A little house in Wyoming connected to Black Friday

I was just browsing the Yahoo news stories of the day, and was curious about this headline from a Reuters story: "A Little House of Secrets on the Great Plains." It turns out that inside this residential address is a company that exists to set up and operate shell corporations for other business entities. OK, that's mildly interesting.
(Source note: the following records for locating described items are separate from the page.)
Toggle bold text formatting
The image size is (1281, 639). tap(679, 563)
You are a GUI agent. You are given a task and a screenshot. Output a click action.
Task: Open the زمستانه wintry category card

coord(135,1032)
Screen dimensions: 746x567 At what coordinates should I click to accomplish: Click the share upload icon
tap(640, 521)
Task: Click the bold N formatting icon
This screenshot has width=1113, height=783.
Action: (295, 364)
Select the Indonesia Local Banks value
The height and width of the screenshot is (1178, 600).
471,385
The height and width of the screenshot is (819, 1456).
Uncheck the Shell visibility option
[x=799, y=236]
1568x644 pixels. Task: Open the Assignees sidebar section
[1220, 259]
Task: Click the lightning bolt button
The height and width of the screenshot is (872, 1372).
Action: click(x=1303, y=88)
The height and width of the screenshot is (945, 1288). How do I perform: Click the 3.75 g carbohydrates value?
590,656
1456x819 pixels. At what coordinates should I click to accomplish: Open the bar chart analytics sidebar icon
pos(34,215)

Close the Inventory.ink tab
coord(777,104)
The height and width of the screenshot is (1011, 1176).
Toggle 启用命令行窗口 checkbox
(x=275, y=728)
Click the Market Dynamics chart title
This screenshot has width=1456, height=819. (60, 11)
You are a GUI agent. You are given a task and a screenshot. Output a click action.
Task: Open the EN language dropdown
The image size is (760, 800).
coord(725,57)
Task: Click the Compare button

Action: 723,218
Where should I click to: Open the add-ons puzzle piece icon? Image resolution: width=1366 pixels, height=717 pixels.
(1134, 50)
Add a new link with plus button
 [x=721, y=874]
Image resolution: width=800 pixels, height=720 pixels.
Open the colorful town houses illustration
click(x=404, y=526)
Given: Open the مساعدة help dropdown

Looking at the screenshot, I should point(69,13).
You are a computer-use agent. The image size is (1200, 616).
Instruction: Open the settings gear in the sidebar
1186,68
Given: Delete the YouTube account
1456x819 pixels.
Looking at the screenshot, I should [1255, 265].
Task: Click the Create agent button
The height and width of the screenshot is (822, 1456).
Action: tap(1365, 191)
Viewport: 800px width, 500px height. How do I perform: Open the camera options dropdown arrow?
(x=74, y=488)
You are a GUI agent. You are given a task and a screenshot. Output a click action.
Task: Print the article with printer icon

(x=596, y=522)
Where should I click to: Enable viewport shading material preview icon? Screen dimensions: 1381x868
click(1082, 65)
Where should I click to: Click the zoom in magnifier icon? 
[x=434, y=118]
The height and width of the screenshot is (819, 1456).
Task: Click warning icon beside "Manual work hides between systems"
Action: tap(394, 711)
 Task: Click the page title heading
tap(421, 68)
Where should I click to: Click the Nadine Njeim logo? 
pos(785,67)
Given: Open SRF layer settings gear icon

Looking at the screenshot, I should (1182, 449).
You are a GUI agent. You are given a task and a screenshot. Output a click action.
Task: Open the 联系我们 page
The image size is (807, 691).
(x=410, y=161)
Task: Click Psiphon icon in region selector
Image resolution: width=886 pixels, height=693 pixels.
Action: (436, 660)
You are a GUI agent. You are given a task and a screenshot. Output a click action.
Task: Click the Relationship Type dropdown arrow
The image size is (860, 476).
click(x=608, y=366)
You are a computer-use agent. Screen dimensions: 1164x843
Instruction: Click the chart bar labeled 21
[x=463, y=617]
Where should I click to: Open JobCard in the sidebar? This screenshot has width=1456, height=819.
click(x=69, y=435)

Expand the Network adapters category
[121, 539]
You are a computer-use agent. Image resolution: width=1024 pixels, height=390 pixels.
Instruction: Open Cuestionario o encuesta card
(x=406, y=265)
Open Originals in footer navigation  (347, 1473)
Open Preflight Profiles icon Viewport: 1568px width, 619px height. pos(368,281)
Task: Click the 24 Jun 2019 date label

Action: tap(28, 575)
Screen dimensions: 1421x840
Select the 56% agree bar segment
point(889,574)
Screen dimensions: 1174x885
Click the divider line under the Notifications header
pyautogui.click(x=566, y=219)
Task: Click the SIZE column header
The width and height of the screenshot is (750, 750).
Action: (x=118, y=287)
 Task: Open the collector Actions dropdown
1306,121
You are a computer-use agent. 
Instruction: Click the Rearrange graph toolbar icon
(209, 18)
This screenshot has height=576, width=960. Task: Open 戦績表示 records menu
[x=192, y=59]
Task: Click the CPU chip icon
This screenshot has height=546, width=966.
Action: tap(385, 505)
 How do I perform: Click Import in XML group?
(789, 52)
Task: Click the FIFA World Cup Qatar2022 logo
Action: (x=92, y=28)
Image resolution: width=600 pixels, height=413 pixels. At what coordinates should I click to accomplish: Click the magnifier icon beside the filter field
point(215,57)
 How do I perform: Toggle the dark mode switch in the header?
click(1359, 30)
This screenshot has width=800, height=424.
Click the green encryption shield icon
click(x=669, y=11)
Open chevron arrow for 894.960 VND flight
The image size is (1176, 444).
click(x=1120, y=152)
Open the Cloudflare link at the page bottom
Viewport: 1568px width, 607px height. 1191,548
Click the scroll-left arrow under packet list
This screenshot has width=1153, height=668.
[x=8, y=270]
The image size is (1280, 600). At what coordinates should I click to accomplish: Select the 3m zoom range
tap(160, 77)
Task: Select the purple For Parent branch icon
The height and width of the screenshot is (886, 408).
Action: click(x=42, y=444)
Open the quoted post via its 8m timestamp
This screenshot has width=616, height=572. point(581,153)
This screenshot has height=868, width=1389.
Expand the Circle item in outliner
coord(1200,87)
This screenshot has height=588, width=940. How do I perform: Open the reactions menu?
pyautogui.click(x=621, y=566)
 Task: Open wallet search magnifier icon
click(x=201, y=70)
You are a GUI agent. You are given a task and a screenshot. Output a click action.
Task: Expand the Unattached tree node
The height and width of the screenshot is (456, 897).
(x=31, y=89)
But I was greatly surprised to find inside the story a nugget about poker's Black Friday:

Among the entities registered at 2710 Thomes, Reuters found, is a shelf company sheltering real-estate assets controlled by a jailed former prime minister of Ukraine, according to allegations made by a political rival in a federal court in California.

The owner of another shelf company at the address was indicted in April for allegedly helping online-poker operators evade a U.S. ban on Internet gambling. The owner of two other firms there was banned from government contracting in January for selling counterfeit truck parts to the Pentagon....

In 2008, Rubin fled to Costa Rica to avoid arrest for contempt in the civil case. Authorities allege he went on to run another payment-processing operation from abroad: This March 10, he and 10 others were indicted in New York for allegedly running a massive scheme to hide payments made by U.S. customers to the three largest online-poker websites, in violation of a ban passed by Congress in 2006. He was extradited from Guatemala the same month. On June 8, a New York judge denied bail for Rubin.

Stuart Meissner, an attorney for Rubin, said his client was not available for comment.